Их ожидала жизнь на чужбине.
На чужбине
1
«А в Константинополь мы пришли в ледяные сумерки с пронзительным ветром и снегом, пристали под Стамбулом и тут должны были идти под душ в каменный сарай – для «дезинфекции». Константинополь был тогда оккупирован союзниками, и мы должны были идти в этот сарай по приказу французского доктора, но я так закричал, что мы с Кондаковым Immorteles – «Бессмертные» (ибо мы с Кондаковым были членами Российской Императорской Академии), что доктор, вместо того чтобы сказать нам: «Но тем лучше, вы, значит, не умрете от этого душа», сдался и освободил нас от него. Зато нас вместе с нашим жалким беженским имуществом покидали по чьему-то приказанию на громадный, грохочущий камион
[8] и помчали за Стамбул, туда, где начинаются так называемые Поля Мертвых, и оставили ночевать в какой-то совершенно пустой руине тоже огромного турецкого дома, и мы спали там на полу в полной тьме, при разбитых окнах, а утром узнали, что руина эта еще недавно была убежищем прокаженных, охраняемая теперь великаном негром, и только к вечеру перебрались в Галату, в помещение уже упраздненного русского консульства, где до отъезда в Софию спали тоже на полу».

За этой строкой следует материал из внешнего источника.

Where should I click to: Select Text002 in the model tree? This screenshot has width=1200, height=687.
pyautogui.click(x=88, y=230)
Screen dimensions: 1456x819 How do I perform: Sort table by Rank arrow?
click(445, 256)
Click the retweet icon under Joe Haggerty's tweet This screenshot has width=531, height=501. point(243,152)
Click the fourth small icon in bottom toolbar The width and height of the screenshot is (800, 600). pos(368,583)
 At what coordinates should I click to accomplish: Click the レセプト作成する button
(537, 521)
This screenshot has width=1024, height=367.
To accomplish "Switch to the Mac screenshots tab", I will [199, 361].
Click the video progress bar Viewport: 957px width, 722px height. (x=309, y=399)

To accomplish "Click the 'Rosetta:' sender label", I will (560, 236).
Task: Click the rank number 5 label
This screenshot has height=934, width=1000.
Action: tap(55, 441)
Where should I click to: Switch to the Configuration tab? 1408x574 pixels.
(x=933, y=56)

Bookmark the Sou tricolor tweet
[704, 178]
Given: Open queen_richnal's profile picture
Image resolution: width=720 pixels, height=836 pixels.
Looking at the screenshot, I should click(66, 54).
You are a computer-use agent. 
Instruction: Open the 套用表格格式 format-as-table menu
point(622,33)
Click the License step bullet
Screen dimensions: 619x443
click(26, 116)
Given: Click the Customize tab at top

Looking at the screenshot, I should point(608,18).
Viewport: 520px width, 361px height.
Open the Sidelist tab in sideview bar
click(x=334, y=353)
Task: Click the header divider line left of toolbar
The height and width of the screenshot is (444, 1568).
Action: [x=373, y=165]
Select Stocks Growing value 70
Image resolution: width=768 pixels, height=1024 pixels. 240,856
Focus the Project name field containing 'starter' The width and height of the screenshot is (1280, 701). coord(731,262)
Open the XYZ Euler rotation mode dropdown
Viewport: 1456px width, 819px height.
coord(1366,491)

Так, не без грустного юмора, описывал Бунин начало своей эмигрантской жизни.
Потом была Болгария, Сербия и, наконец, Париж, куда Бунин с женой приехал 28 марта 1920 года.
2
Парижская жизнь Буниных как будто обещала быть безоблачной.
После пережитых кошмаров Гражданской войны, полуголодного прозябания, обысков, унижений, реквизиций, страшного во всех своих подробностях бегства они очутились в европейской, с древней цивилизацией стране, правда с чисто галльским легкомыслием, уже, кажется, мало помнившей, что только недавно был Верден, была кровопролитная, унесшая полтора миллиона французских жизней война. Но французов Бунины почти не видели. «Только прислуга напоминает, что мы не в России», – вспоминала Вера Николаевна.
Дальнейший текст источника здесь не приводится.